Our primary objective is to use a blend of chemical and biological approaches to address the alarming rise in antibiotic resistance. In this endeavour, we seek to identify and characterize novel antibiotic compounds. Our approach involves genome-mining, isolation and characterization of novel natural products, and mechanistic studies of key natural product biosynthetic enzymes. Taken together, our approach aims to expedite the discovery of future medicines from biological sources. Of special interest are compounds that only kill pathogenic bacteria or directly target mechanisms of virulence. Unlike currently deployed antibiotics, which exclusively target essential life processes, our strategy holds great potential in delaying resistance. The Mitchell laboratory is a multidisciplinary team that draws methodology from the fields of chemical biology, organic chemistry, microbiology, pharmacology, structural biology, and bioinformatics.
Chris and Graham have published a paper in J. Am. Chem. Soc. along with collaborators in the Challis lab. In this paper, the YcaO proteins responsible for the installation of thiazoline and macrolactamidine in the bottromycin precursor peptide were reconstituted and their respective substrate tolerances were elucidated.
Nilkamal and Graham, along with collaborators in the van der Donk lab, have published a paper in J. Am. Chem. Soc. This paper investigates the mechanism of a radical SAM enzyme that methylates a thiazole sp2 carbon center using extensive isotope labeling and protein mutagenesis experiments.
Nilkamal has published a paper in eLife. Nilkamal, along with collaborators in the Metcalf lab, has published a paper that shows a TfuA-associated YcaO thioamides MCR, a methane-producing enzyme.

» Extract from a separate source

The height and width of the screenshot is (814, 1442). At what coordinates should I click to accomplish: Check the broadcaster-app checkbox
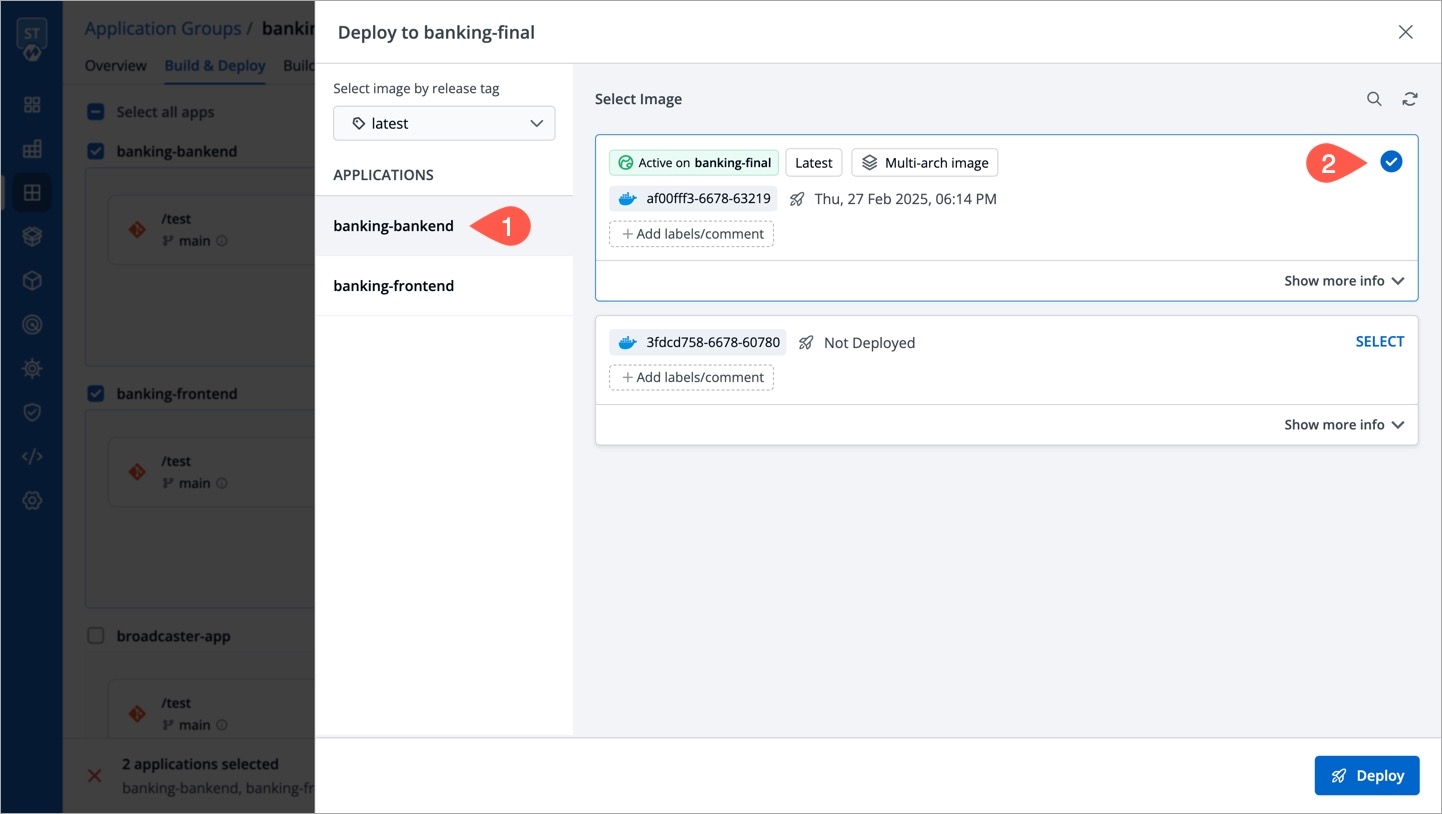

Doug will be speaking at the Natural Product Discovery and Development in the Genomic Era Conference, which will be held in Clearwater, FL from Jan. 21-24, 2018.
Graham Hudson, along with collaborators in the Nair and van der Donk labs, published a paper in PNAS. The first crystal structure of a thiopeptide [4+2] enzyme was solved with substrate-like molecules bound. Biophysical and computational methods were used to further probe the mechanistic basis for this unusual RiPP transformation. This study lays the foundation for gaining an intimate, mechanistic understanding of thiopeptide [4+2] cycloaddition.